Dataset entries:

+-------+

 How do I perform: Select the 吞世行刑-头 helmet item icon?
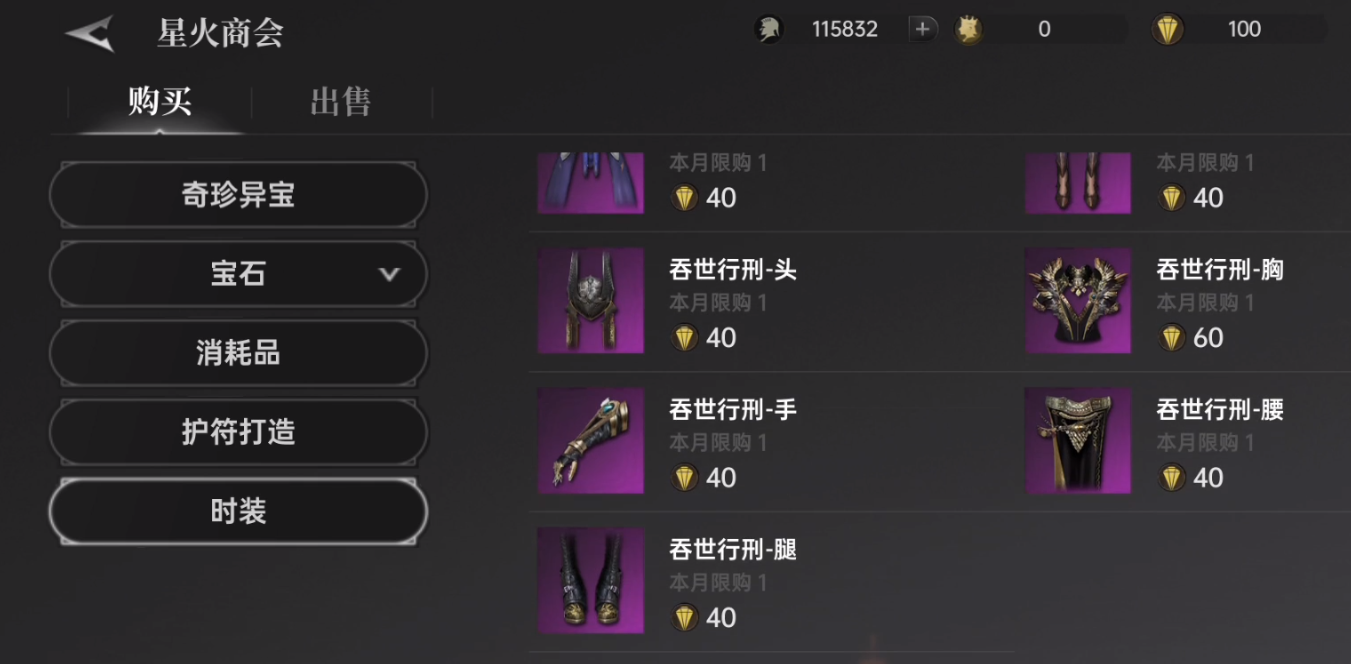pos(590,301)

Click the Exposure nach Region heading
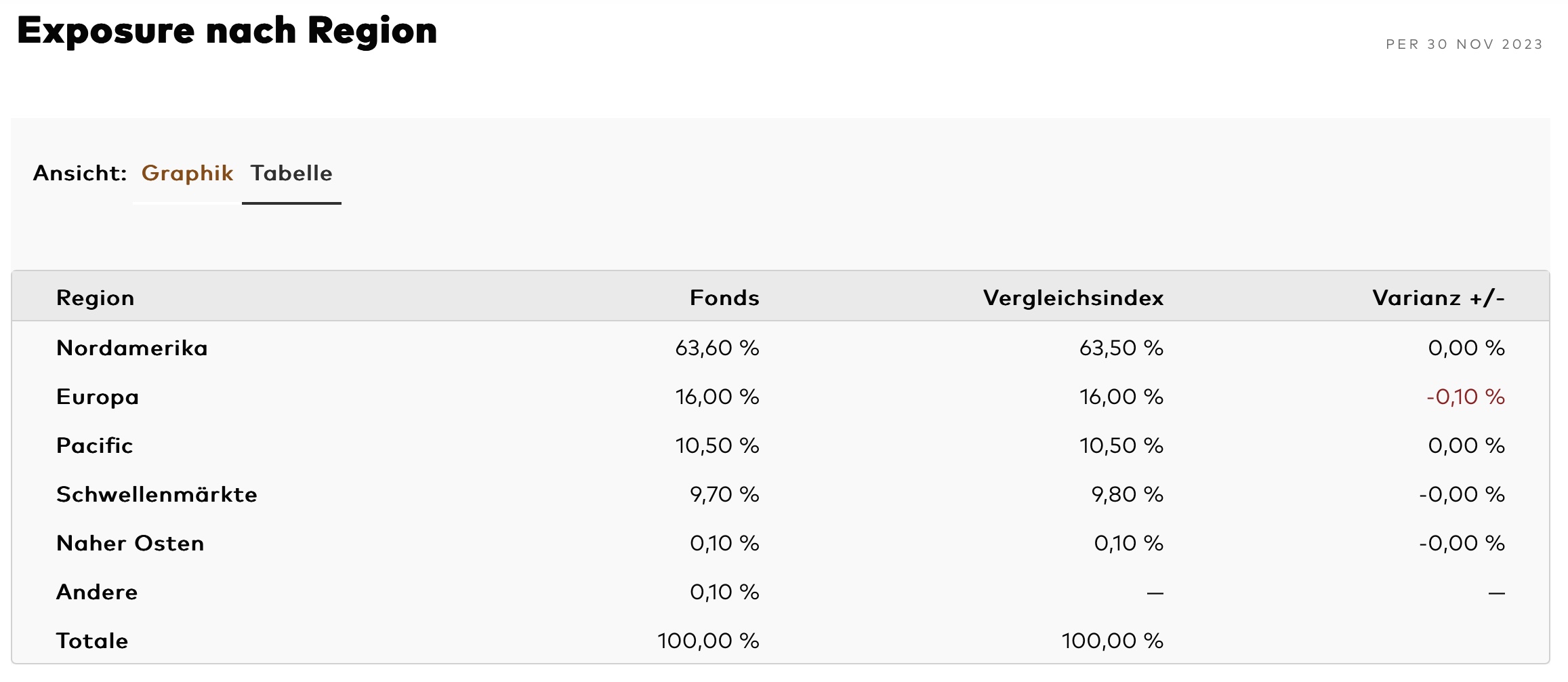click(227, 31)
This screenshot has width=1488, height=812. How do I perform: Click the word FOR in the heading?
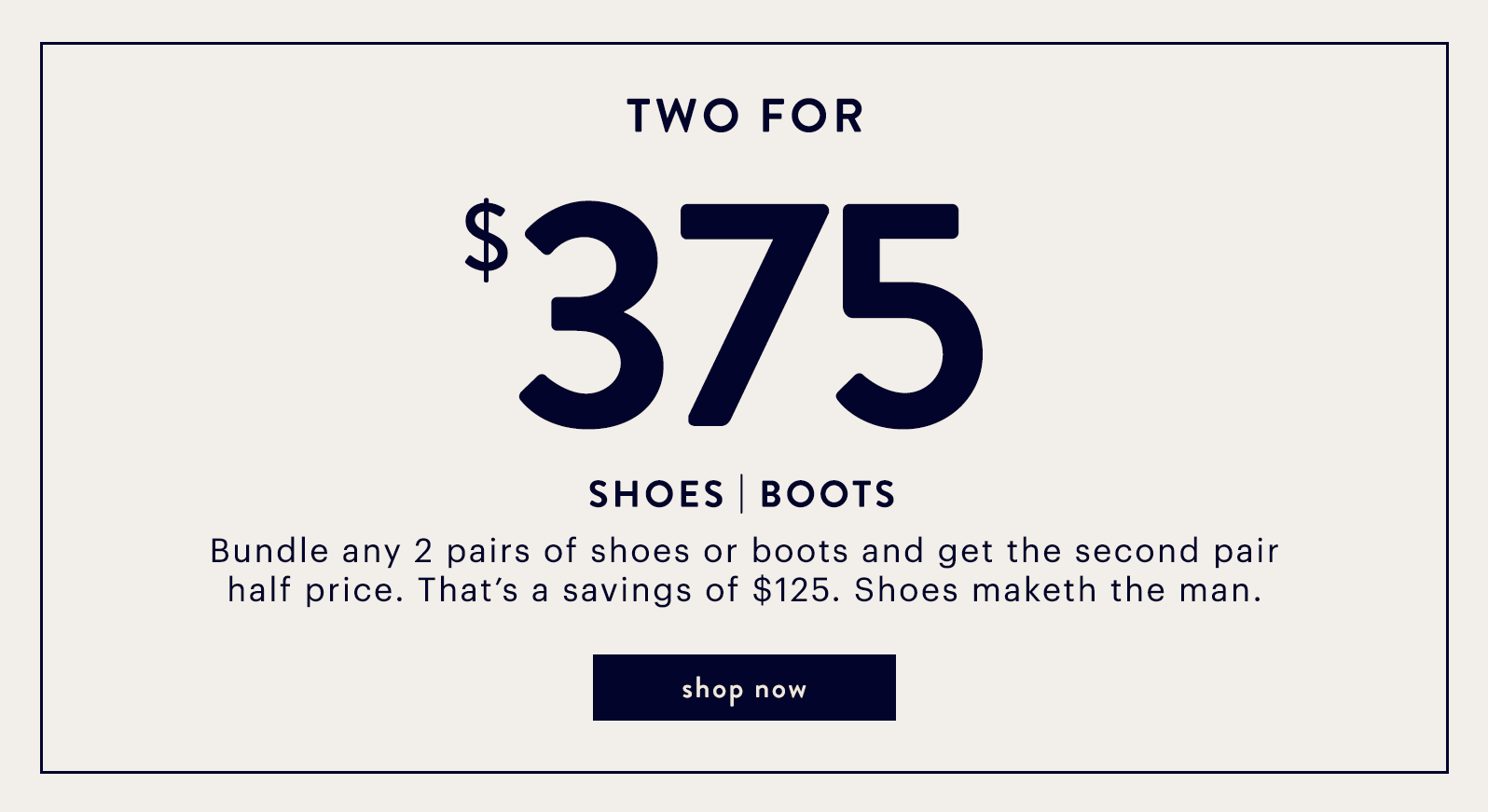click(813, 117)
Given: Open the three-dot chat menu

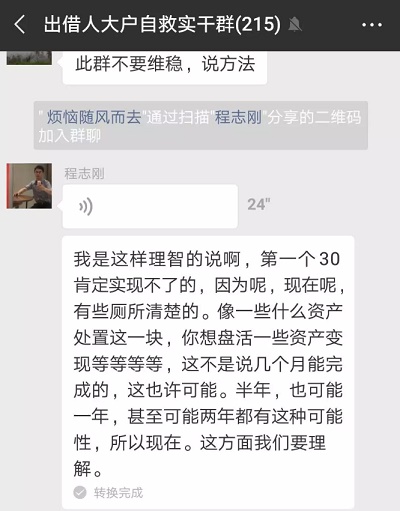Looking at the screenshot, I should [372, 25].
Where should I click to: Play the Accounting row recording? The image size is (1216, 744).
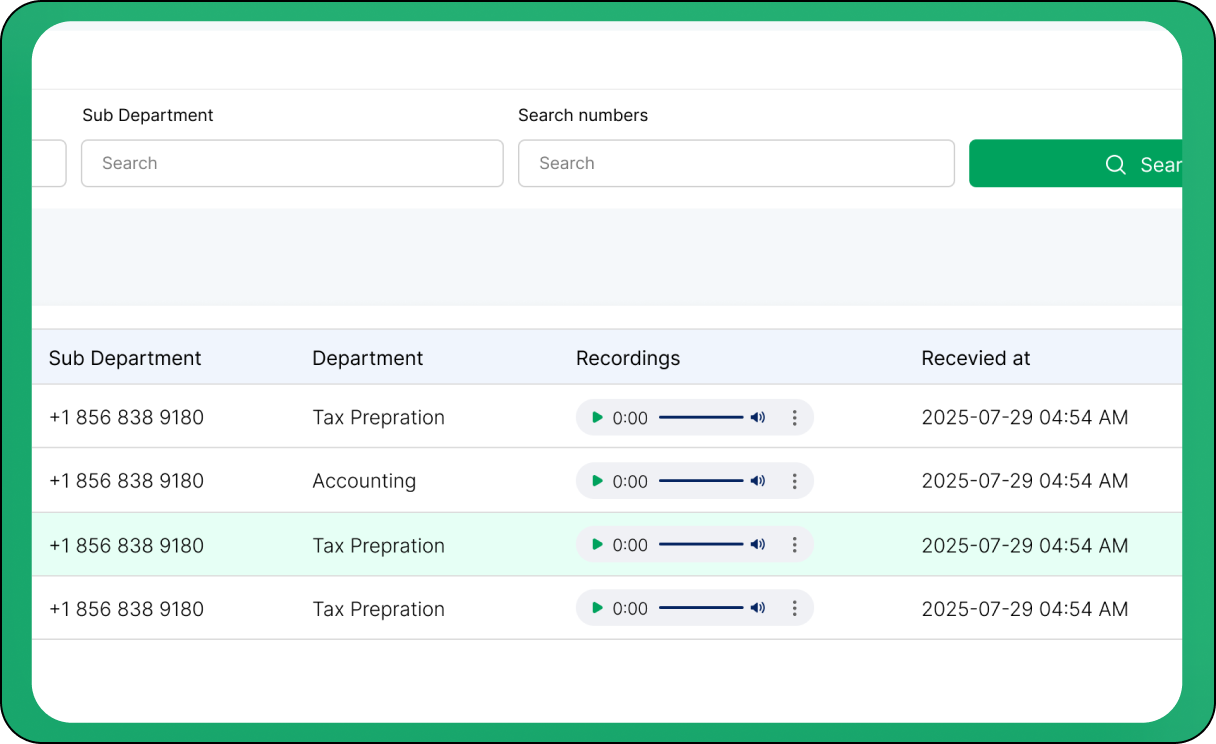tap(597, 481)
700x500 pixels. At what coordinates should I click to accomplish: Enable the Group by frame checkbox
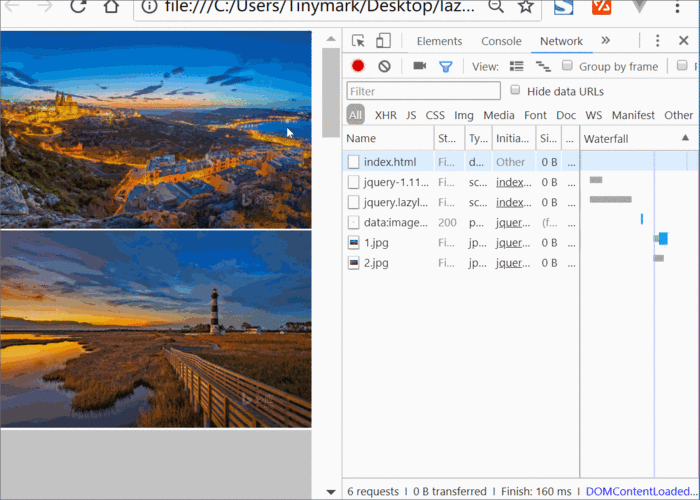click(x=568, y=66)
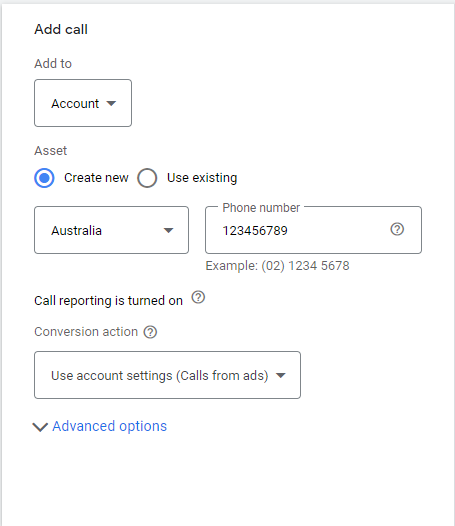Click the Account dropdown arrow
This screenshot has width=455, height=526.
tap(111, 103)
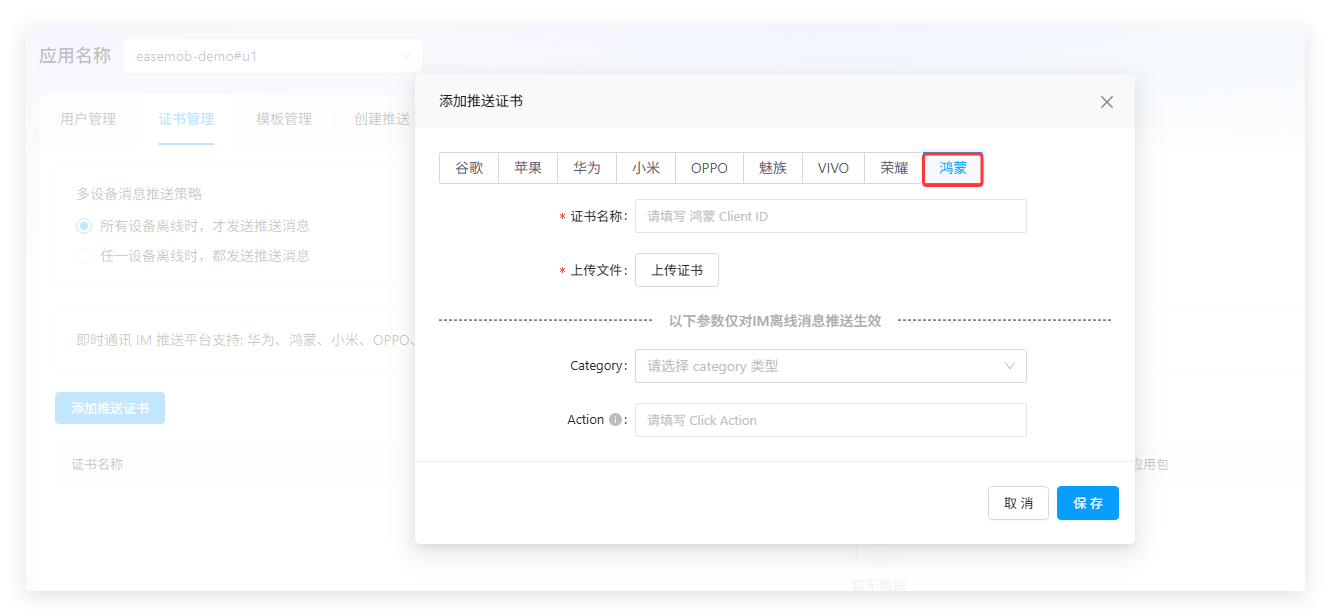The height and width of the screenshot is (616, 1330).
Task: Switch to the 小米 tab
Action: [x=646, y=168]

+-------+

*PROBLEM DESCRIPTION:* The lines to retype run from the one containing "Where should I" through the last line of the records above; write them exactly and skip the pictures.

*TASK ANSWER:*
Where should I click to: Play the Accounting row recording? The image size is (1216, 744).
tap(597, 481)
700x500 pixels. At what coordinates should I click to accomplish: Enable the Group by frame checkbox
click(x=568, y=66)
Click the Account dropdown arrow
This screenshot has width=455, height=526.
tap(111, 103)
The height and width of the screenshot is (616, 1330).
Task: Switch to the 小米 tab
Action: [x=646, y=168]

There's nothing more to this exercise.